The Scottish National party welcomes the Bill insofar as it goes. We are clearly in the midst of the worst cost of living crisis in living memory. Inflation is spiralling and is set to hit 8.7% later this year. Some of that is common to industrialised economies around the world, but let us be perfectly frank that other elements of it are entirely self-inflicted because of the Government’s choices. That resonates through people’s pocket books, with the OBR forecasting the sharpest fall in real earnings since the 1970s and the biggest hit to real household disposable income since records began in the 1950s. That is certainly not a record to be proud of.

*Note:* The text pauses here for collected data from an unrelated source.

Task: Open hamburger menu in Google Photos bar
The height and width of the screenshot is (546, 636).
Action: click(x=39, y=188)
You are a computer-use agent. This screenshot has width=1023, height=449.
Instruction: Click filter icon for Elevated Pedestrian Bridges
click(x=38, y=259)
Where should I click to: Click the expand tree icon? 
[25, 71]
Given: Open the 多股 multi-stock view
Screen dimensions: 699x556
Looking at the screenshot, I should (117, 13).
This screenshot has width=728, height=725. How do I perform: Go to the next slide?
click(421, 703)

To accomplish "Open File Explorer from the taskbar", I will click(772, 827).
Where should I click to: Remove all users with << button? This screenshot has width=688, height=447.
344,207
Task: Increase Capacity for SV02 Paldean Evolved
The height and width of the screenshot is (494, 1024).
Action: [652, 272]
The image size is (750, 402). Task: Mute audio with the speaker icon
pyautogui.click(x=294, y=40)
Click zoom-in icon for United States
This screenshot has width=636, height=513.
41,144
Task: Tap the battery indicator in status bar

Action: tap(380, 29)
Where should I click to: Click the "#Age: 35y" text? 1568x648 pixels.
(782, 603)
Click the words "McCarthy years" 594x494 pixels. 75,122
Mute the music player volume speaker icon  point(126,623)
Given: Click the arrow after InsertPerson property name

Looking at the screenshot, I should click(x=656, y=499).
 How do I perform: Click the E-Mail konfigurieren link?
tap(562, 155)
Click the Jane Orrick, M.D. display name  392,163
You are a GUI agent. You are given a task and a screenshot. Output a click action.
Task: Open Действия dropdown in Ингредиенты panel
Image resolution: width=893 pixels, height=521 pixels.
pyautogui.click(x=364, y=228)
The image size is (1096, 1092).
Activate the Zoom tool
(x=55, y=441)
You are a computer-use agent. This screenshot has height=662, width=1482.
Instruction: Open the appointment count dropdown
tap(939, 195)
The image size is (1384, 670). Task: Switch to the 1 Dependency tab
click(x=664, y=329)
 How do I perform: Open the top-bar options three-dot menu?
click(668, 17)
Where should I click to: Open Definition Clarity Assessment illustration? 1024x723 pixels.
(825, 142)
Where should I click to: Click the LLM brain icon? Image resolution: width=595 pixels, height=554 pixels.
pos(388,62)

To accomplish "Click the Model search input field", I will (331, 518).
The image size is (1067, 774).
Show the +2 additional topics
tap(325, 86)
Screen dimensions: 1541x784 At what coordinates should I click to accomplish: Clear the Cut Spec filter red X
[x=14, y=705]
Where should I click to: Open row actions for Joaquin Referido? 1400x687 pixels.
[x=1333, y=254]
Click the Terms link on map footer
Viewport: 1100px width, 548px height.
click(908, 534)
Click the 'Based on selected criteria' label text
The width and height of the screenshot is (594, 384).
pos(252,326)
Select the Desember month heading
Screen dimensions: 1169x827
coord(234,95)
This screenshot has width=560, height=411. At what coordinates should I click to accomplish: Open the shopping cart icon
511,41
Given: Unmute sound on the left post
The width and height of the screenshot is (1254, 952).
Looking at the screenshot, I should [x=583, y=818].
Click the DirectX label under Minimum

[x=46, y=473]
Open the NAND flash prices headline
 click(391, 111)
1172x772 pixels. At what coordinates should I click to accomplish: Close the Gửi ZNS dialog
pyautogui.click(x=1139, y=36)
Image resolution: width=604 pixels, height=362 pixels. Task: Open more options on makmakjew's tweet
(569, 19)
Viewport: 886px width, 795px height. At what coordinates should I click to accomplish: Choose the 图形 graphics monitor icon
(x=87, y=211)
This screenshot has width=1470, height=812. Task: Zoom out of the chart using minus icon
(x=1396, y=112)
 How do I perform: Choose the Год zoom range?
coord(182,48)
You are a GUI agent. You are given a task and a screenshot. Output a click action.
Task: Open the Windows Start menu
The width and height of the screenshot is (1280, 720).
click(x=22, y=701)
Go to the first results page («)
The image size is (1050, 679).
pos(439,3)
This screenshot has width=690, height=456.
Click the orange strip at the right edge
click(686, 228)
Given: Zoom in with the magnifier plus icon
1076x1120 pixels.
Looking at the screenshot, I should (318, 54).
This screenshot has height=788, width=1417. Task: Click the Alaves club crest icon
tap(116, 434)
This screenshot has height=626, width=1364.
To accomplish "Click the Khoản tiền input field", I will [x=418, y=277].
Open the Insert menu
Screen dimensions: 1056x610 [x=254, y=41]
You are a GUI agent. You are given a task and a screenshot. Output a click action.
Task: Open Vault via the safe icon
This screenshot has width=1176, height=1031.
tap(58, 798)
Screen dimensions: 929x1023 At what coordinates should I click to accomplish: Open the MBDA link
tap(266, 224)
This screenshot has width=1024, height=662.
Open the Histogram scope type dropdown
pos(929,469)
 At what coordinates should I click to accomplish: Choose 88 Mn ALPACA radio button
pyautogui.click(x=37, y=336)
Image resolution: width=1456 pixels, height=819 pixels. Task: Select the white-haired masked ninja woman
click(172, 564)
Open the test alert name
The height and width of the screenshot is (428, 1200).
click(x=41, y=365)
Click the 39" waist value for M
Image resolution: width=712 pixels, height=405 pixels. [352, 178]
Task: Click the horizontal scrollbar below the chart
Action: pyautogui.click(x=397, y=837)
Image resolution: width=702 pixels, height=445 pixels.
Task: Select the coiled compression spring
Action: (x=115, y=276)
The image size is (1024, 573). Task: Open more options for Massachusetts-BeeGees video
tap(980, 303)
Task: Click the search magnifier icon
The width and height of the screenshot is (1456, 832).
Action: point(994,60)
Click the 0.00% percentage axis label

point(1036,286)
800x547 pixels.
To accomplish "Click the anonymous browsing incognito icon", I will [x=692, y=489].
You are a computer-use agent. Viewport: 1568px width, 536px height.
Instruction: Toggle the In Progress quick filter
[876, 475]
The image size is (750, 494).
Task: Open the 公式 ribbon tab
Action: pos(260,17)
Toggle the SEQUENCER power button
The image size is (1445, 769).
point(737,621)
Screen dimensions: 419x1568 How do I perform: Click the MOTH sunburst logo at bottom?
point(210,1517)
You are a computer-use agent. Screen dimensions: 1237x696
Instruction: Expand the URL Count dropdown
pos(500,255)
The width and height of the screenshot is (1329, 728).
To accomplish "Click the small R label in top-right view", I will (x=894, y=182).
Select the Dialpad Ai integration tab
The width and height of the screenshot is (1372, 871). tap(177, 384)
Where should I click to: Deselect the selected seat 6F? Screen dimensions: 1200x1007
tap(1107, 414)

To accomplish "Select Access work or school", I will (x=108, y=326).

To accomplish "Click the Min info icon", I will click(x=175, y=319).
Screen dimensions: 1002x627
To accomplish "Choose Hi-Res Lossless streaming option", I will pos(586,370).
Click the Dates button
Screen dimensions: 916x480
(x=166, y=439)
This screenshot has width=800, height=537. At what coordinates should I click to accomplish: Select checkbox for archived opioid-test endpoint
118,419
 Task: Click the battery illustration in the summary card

The Chancellor had a golden opportunity yesterday to do something to ease the pressure on hard-working individuals and families, to help those on benefits and to give much-needed respite to businesses trying to trade their way back to health and prosperity. The circumstances were as auspicious as they ever could be. The Chancellor had headroom of approximately £30 billion that he could have worked within, as a consequence of increased tax revenues through fiscal drag and because of borrowing undershooting the forecast levels. There was the potential to make a significant difference for those who were feeling the pinch the greatest.

And what did we get? In the face of a 30p-a-litre rise in costs at the petrol and diesel pumps, there was a 5p cut in fuel duty, which barely takes the cost at the forecourts back to where the prices were last week. That offers no respite to the motorist or consumer or, indeed, to all of us, given that we are all affected by the price of goods that are transported on lorries or vans to the shops. Despite an admission that research and development funding was not having the effect that it ought to in driving growth, we had a promise just to spread that ever more thinly rather than focusing on where it could have the greatest effect.

On energy costs, we had a VAT cut on energy efficiency products, although, frankly, the mind boggles at how someone who is struggling to pay their existing utility bills will somehow find the money—VAT or not—to install solar panels, heat pumps or anything else that might be covered. We had the frankly paltry increase in the household support fund from £500 million to £1 billion. That is just one fifth of the impact of the 5p cut in fuel duty.

The blunt reality is that anyone who woke up yesterday morning worrying about how they would pay their energy bills will have woken up this morning confronted by exactly the same set of worries.